NECとマイクロソフト(MS)は国内のパソコン市場の黎明期から協業を重ねてきた。会見の中でバルマー氏は「NECとMSのパートナーシップは日本のIT産業に大きく寄与してきた」と語った。また、「NECは最も広くコラボレーションができる企業。ネットワークとPCが融合した分野でも新しいイノベーションを進められるだろう。そのためにクロスライセンス契約を結び、エンジニアリングでの協力体制は不可欠だ」と話した。

一方、NECの矢野社長は「マイクロソフトとは1979年からパソコンで、1993年からはサーバー分野で協業し、その成果としてどちらの領域でも国内のトップシェアを維持している」と話した。また、今回の協業の柱のひとつである、テレフォニー分野とパソコンの融合に関しては、「NECはUNIVERGE SV7000で世界シェア7~8%を確保しているが、近いうちに10%の大台に載せていきたい」と抱負を語った。



サーバー分野だけでなく
Windows Media Centerにおける技術協力も推進

今回、提携強化が発表されたのは、下記の5点。

  1. 企業ネットワーク分野での協業
  2. 次世代ハイエンドサーバーにおけるグローバルアライアンス強化
  3. HPC(High Performance Computing)分野での協業
  4. 特許技術の広範囲なクロスライセンス化
  5. 国内における.NET対応製品開発とMedia Centerパソコン向け技術の共同開発

(1)は、NECのIPテレフォニーサーバー『UNIVERGE SV7000 IP』シリーズを、マイクロソフトのミドルウェア製品『Live Communications Server 2005』(以下LCS 2005)と連携できるようにするもの。

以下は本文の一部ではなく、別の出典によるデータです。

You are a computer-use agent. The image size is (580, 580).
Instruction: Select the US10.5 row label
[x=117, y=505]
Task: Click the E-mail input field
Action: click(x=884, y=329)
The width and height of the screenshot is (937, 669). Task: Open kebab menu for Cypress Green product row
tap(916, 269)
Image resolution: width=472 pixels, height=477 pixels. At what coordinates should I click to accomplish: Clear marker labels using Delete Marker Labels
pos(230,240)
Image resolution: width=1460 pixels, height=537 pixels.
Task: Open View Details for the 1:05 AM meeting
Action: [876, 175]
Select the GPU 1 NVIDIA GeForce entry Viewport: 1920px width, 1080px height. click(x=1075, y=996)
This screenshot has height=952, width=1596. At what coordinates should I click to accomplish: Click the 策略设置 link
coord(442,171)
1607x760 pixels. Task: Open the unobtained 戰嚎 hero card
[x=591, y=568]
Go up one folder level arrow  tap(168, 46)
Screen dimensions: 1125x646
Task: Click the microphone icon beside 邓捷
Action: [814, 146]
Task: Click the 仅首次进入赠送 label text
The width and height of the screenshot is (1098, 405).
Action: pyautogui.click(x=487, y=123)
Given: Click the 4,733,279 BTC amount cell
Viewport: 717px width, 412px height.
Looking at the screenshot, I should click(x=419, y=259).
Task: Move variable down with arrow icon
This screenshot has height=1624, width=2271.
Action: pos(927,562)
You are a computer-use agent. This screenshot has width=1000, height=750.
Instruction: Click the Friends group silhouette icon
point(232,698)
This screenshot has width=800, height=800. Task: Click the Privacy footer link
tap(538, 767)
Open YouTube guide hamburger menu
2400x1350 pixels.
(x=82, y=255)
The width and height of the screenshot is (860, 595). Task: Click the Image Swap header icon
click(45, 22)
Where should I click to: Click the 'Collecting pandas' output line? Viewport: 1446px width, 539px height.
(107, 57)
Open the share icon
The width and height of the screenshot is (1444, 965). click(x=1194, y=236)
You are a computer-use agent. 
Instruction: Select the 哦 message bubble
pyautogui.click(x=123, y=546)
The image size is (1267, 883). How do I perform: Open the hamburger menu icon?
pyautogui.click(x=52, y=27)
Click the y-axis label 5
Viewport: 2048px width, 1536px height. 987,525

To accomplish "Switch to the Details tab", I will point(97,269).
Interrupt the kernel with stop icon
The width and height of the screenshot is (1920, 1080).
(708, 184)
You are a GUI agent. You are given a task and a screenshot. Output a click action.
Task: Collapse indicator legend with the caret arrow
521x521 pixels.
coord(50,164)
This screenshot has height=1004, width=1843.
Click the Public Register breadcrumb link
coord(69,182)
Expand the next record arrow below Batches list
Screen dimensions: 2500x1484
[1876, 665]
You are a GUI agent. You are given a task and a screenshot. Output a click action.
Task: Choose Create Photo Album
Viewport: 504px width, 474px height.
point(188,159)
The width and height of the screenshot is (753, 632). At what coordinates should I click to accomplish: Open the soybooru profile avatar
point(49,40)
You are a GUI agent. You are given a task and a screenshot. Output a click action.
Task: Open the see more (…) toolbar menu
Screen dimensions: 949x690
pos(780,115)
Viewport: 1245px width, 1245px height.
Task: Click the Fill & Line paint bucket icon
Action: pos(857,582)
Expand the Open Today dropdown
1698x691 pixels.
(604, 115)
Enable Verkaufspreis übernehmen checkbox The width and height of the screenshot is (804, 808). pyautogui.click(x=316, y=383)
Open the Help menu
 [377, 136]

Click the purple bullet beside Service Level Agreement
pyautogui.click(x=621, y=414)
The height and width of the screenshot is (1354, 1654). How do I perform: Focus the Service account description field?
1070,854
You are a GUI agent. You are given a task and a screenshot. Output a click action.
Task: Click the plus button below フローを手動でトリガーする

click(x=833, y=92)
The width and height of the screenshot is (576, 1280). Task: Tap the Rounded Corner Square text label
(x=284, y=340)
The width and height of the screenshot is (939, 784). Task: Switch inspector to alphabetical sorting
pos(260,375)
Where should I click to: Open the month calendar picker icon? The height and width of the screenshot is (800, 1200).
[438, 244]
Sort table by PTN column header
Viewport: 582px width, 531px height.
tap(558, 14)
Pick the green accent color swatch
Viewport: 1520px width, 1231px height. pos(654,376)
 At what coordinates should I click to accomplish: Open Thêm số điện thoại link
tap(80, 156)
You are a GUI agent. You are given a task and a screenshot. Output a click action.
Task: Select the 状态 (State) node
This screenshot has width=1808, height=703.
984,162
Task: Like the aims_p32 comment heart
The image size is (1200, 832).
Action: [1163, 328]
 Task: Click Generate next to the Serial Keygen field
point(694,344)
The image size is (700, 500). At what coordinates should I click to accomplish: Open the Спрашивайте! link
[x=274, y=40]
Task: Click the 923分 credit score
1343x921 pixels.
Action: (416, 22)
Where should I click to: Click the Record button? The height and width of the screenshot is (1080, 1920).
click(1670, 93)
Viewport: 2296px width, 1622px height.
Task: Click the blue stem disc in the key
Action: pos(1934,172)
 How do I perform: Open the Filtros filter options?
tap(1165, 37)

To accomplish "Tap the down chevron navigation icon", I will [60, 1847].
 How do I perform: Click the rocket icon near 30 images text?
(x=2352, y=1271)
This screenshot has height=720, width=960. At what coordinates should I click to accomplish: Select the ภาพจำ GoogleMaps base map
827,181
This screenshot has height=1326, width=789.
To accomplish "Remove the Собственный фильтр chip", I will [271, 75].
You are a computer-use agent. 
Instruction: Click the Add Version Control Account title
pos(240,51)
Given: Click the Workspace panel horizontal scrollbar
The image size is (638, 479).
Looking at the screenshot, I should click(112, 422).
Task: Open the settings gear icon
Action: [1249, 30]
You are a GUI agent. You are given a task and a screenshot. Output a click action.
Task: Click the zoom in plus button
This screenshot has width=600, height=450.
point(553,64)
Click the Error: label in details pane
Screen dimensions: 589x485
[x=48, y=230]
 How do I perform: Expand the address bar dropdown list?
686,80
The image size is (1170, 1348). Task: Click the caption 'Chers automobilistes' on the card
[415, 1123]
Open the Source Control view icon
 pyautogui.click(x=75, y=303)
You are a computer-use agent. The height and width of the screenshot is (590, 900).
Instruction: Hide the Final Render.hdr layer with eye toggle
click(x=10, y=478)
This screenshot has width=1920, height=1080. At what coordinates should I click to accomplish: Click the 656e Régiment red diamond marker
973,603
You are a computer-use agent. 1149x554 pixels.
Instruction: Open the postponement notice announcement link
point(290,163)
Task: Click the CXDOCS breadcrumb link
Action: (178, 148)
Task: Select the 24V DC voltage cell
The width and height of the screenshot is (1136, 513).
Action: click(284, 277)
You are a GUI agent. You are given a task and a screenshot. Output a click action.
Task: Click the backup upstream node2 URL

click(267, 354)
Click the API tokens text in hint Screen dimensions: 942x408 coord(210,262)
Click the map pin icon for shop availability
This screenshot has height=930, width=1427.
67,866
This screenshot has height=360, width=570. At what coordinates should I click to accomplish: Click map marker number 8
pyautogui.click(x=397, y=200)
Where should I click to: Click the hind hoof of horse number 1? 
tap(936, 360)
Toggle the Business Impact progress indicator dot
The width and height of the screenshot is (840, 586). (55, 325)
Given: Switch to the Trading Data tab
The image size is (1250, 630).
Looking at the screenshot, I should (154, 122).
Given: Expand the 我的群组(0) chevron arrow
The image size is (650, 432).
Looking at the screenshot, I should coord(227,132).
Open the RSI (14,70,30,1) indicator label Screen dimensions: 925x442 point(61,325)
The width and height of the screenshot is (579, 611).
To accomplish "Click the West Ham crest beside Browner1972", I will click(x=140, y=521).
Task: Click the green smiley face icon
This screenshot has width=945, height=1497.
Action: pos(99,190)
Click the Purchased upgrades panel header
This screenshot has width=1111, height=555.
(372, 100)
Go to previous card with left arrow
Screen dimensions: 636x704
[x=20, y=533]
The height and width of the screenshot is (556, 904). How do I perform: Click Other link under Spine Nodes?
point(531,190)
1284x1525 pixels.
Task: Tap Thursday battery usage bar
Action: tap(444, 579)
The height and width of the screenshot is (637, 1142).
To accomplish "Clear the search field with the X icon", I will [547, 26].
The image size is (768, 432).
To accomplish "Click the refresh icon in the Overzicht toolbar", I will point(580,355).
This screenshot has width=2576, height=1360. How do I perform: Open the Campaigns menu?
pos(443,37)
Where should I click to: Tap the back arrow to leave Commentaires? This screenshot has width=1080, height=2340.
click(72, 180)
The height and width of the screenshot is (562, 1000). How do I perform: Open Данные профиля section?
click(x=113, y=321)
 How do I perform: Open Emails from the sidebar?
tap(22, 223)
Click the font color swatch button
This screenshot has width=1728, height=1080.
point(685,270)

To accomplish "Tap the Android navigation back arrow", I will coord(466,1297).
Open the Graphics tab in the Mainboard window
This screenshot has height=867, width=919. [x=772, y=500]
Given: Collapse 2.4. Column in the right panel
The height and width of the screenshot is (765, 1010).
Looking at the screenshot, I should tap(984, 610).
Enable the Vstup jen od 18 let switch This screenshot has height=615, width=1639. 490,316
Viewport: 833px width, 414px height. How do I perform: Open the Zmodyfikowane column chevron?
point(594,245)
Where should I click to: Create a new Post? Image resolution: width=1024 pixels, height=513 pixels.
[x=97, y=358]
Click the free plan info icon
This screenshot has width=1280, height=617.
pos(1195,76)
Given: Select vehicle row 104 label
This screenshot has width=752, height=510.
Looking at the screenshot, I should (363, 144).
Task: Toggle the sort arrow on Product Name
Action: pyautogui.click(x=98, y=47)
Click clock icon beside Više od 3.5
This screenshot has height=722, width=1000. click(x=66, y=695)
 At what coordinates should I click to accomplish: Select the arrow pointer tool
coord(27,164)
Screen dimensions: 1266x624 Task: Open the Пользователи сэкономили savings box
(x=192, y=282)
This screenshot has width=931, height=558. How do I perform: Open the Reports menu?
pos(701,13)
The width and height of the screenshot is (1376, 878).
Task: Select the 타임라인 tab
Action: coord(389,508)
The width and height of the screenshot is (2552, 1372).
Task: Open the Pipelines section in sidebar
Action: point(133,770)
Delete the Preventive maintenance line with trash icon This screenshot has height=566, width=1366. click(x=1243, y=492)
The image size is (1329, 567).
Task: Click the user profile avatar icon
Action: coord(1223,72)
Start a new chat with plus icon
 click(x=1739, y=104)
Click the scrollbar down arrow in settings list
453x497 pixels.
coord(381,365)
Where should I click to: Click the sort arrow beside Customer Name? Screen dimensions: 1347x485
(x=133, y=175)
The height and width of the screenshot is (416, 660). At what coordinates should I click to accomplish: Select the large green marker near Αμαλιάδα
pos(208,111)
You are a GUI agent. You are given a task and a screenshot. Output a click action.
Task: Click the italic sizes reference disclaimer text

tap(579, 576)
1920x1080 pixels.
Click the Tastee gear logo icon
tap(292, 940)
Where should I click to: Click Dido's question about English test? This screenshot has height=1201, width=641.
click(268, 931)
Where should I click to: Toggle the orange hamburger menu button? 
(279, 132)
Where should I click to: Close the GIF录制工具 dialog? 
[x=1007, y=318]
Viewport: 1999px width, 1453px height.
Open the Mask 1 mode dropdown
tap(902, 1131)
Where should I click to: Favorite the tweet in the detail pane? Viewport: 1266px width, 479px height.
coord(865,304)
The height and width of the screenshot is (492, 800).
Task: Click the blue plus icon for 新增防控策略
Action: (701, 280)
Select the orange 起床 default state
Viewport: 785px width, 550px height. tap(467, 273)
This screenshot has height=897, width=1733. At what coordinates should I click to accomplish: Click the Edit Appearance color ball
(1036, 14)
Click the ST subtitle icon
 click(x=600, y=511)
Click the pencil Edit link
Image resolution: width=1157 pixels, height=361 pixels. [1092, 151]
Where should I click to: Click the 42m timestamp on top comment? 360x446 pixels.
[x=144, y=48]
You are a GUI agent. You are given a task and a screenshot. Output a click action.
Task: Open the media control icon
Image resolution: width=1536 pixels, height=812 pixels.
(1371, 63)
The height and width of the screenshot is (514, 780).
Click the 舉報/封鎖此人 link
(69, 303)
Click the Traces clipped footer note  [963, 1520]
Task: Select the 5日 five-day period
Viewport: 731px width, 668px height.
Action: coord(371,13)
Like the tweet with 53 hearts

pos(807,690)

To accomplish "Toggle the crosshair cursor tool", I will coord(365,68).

UNIVERGEは、SIPサーバーやゲートウェイ、ルーター、スイッチ、ファイアウォールなどの機能を提供するハードウェア部分と、IP電話や会議ソフト、メール、ポータル機能などを提供するソフトウェア部分からなるが、LCS 2005を介して、マイクロソフトの開発したOfficeアプリケーションや電話、テレビ会議ソフトを利用できるソリューションも追加する。また、UNIVERGEとLCSの次期版に関するロードマップ共有、VoIPや映像配信に関する技術協力なども行なう。

図
UNIVERGEのハードウェアプラットフォーム上で、NECが開発したソフトウェアを利用する現在のモデルから、UNIVERGEとマイクロソフトのソフトウェアが連携するモデルも積極的に推進する。前者は日米市場ですでに普及しているが、後者は主として欧州、アジア太平洋諸国などで受け入れられるのではないかとNECでは見ている

(2)は、NECが米ユニシス(UNISYS)社と共同開発している次世代ハイエンドサーバーと、米ストラタステクノロジー(Stratus Technology)と共同開発しているft(fault tolerance)サーバーに関して、マイクロソフトがOSの機能面から協力するもの。NEC取締役で執行役員専務の小林一彦(こばやし かずひこ)氏は「128スレッドというのは128個のCPUが動くのとほぼ同じ意味。ここまでの規模のマシンでWindowsが動いたことはない」と話す。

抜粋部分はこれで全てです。